The puppy loves us, and we love her. She loves us so much that she can’t stand to be parted from us for the night, and we can’t stand to let her roam free in the more comfortable portions of the house where I would prefer to sleep but we’d all prefer for her not to…, you know, do what puppies do. My wife is even more adamant than Schede or me that Buttercup not be allowed to turn our house into a puppified den of odors and stains, though I think her love of the puppy is softening her fear of the inevitable gradual contamination of our indoor (and backyard) environment.

And, being the chivalrous lover of puppies and children that I am, I am the family member elected by unanimous mutual spontaneous consensus among the other two human-language-speaking members (as I seem always to be in such circumstances), and possibly by the one non-human-language-speaking member as well, to sleep on a pile of blankets in a narrow hallway outside the toddler gates containing our lonely little puppy in her linoleum tiled kitchen.

My wife Lolis, Buttercup, myself, and Scheherazade

It’s a happy duty to perform, uncomfortable sleep and morning aches not withstanding. There’s something about a furry little critter wanting and needing your attention that more than off-sets the minor inconveniences involved. And I firmly believe that every child should have a pet, preferably a dog (and certainly something more than a goldfish or a gerbil). It’s a chance to learn to love, and to care about others, in ways that children aren’t likely to learn in their relationship with parents they know are there to protect and nurture them. In other words, nothing is more humanizing than having someone who depends on you, and whom you love enough to ensure that they always can.

 I’ve always been a bit intrigued by the human-pet relationship (because, of course, I’m a little bit intrigued by most everything). In some ways, it resembles slavery, with the animal being the property of the “owner,” and the owner lording it over the animal (“NO! SIT! COME!”). There was a time in my youth when I tended to consider it immoral for this reason.

But I have since come to see the world in a more nuanced light, and recognize that this is a type of relationship that has evolved over millenia, like many other symbiotic relationships in nature, and offers many mutual advantages to the species and creatures involved. Those animals, even wild ones confined to zoos, arguably have a pretty good deal, at least if the zoo is a particularly good one. It’s nice to be able to bask in the sun without worrying about predators, and to enjoy a meal that you can rely on. Of course, as to wild animals in captivity, a strong counterargument can be made as well, that their lives have simply been reduced in quality for our benefit, that they live most fully in the wild, predators and all.

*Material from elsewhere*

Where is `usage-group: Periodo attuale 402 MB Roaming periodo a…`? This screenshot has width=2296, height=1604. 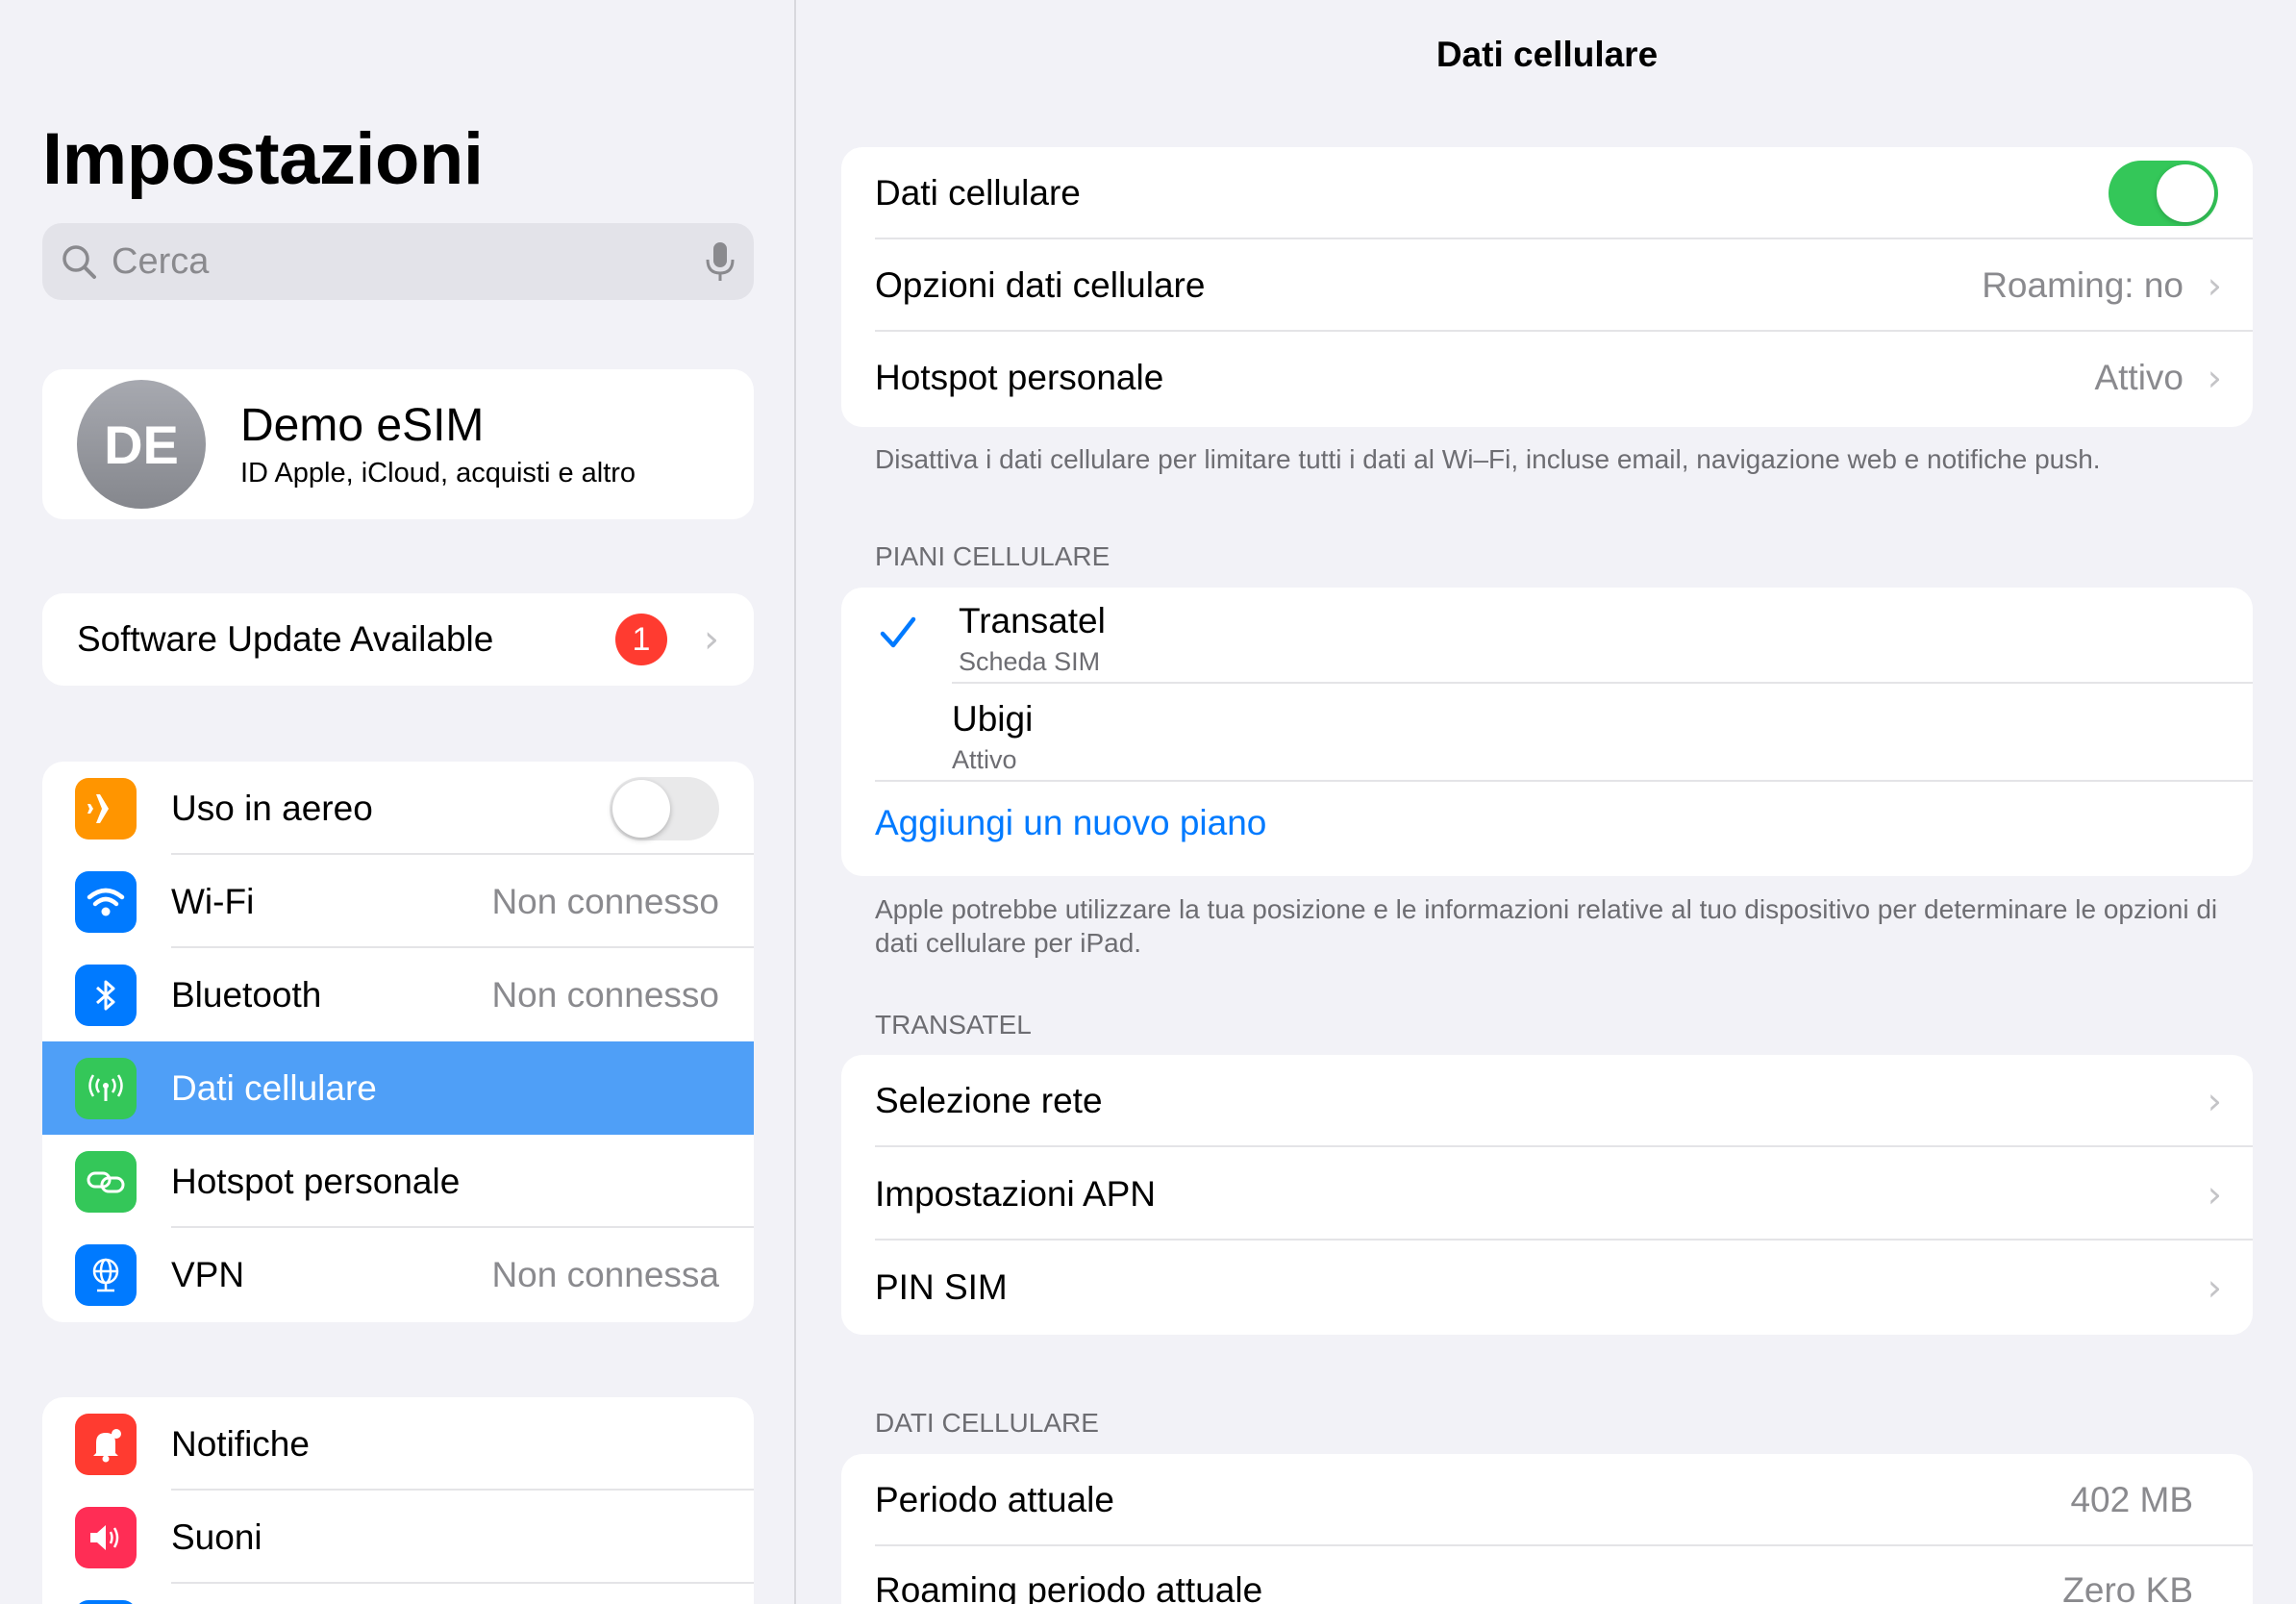
usage-group: Periodo attuale 402 MB Roaming periodo a… is located at coordinates (1547, 1529).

But domestic and domesticated animals fall into a different category altogether: Their existence as species, as we currently know them, is a function of their having been domesticated. Dogs, in fact (according to what I believe is the most well-respected modern theory), domesticated themselves, by hanging around pre-historic human garbage dumps. In a sense, then, they made the overture, that humans accepted, to form an interspecies partnership, one which both sides seem to enjoy and benefit from.

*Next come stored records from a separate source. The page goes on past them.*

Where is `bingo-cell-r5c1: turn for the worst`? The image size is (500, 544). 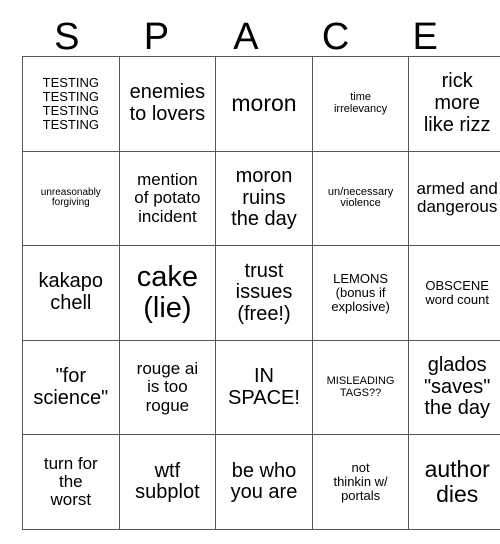
bingo-cell-r5c1: turn for the worst is located at coordinates (71, 482).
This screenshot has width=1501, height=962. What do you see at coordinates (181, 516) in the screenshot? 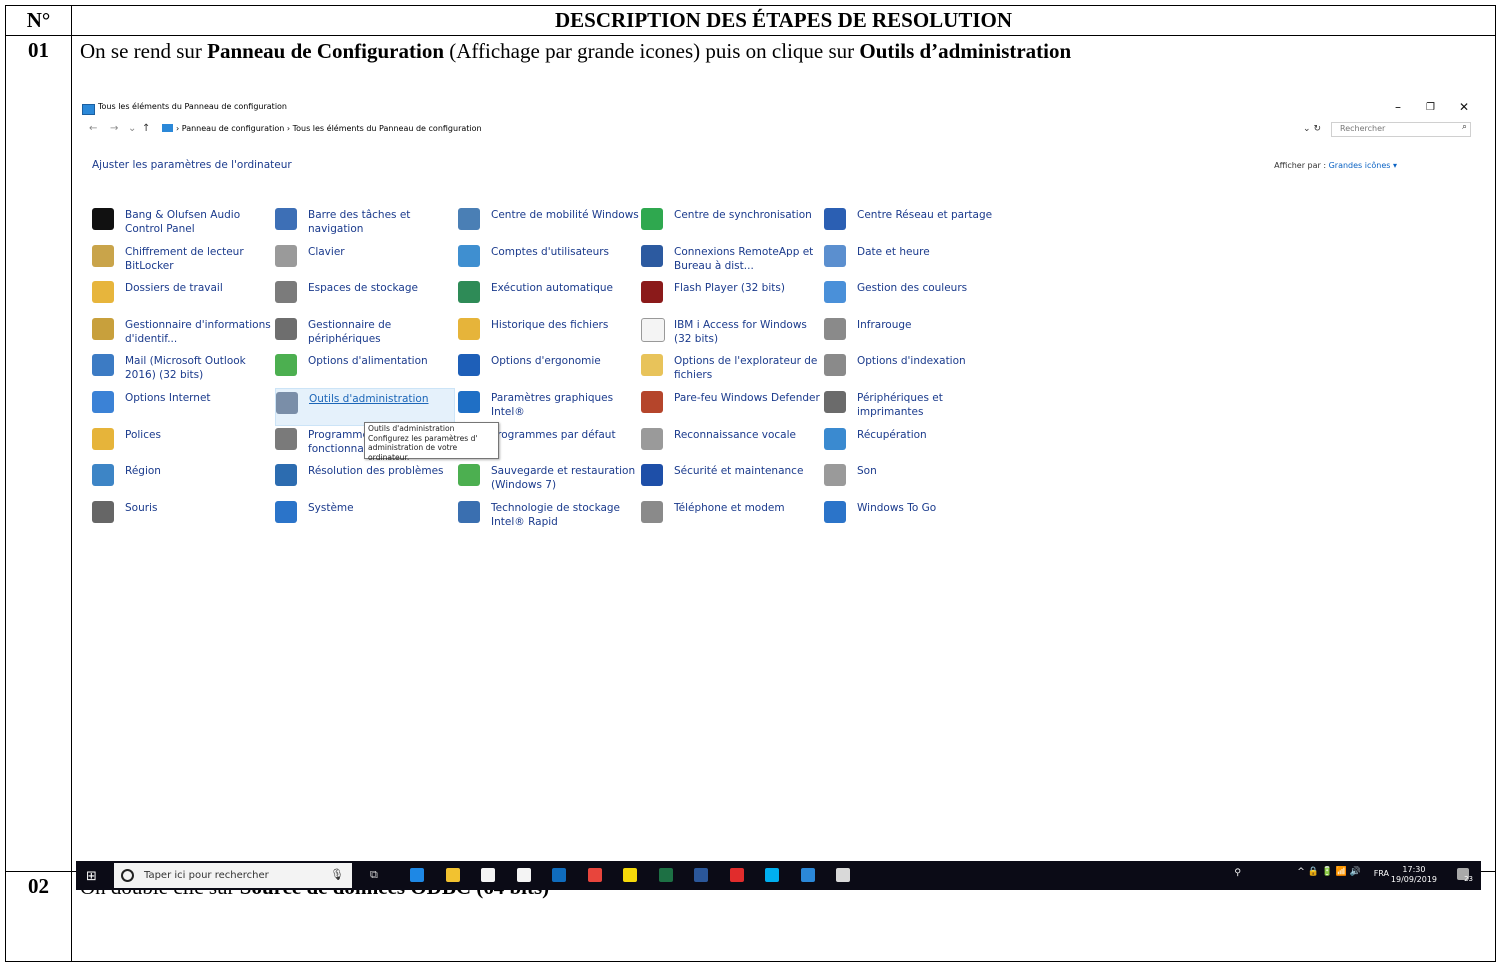
I see `control-panel-item: Souris` at bounding box center [181, 516].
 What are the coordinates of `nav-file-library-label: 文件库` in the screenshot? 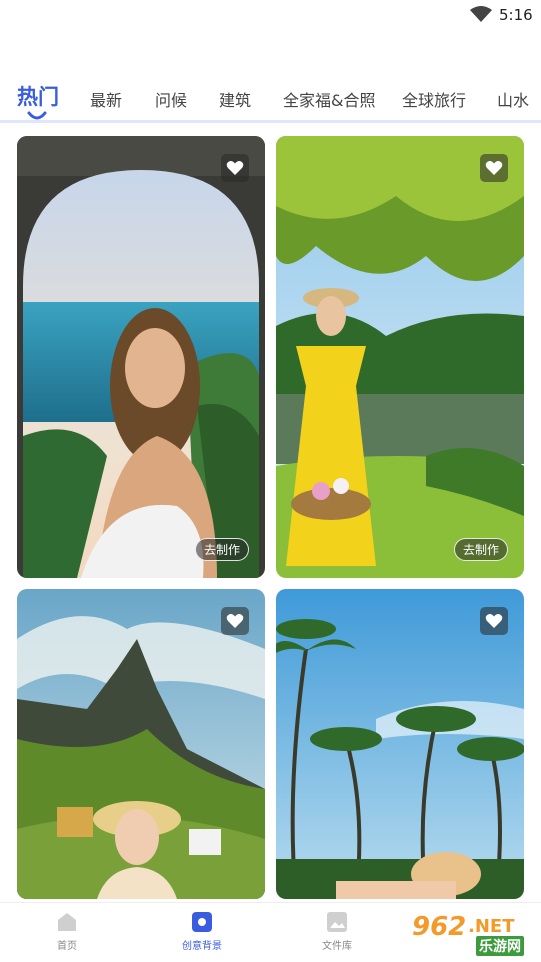 It's located at (337, 946).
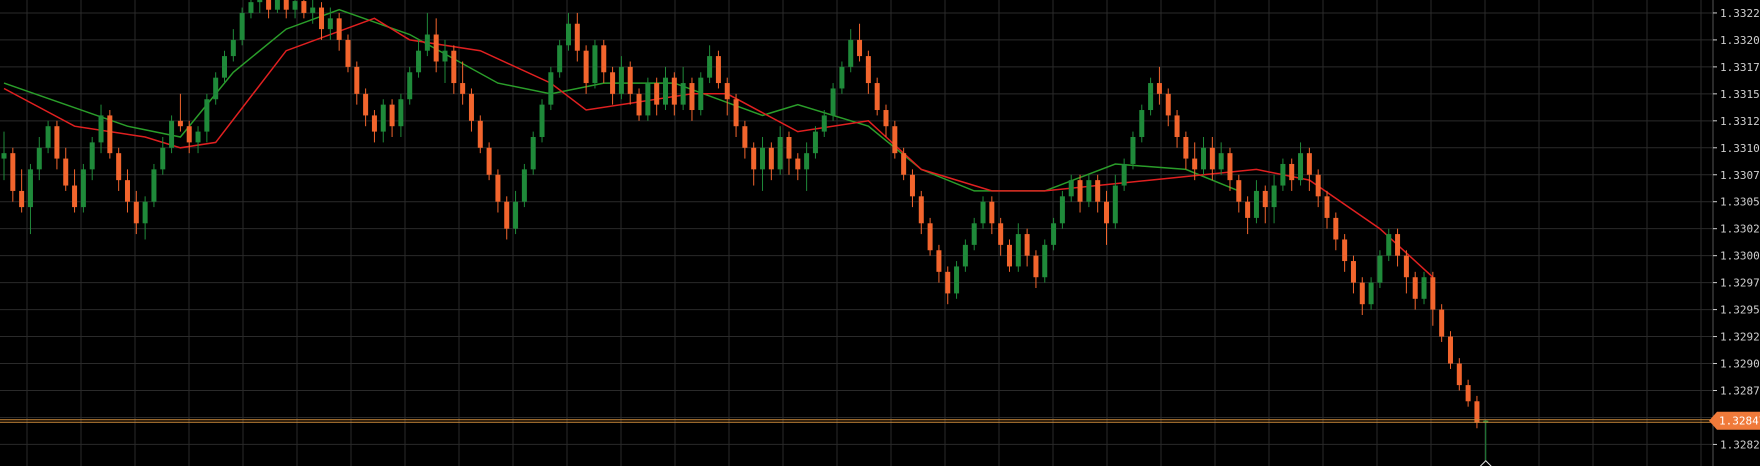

I know that I’m benefiting from this one. Buttercup is a sweet and lovable little bundle of warm puppydom, a bouncing, slipping and sliding, shoelace pouncing, tail-wagging, hand-chewing source of joy and laughter. And I know that by adopting her into our family I owe her a happy and healthy life, to the fullest extent of my ability to provide it. It’s a small price to pay for such a rich source of the one thing there’s just never enough of.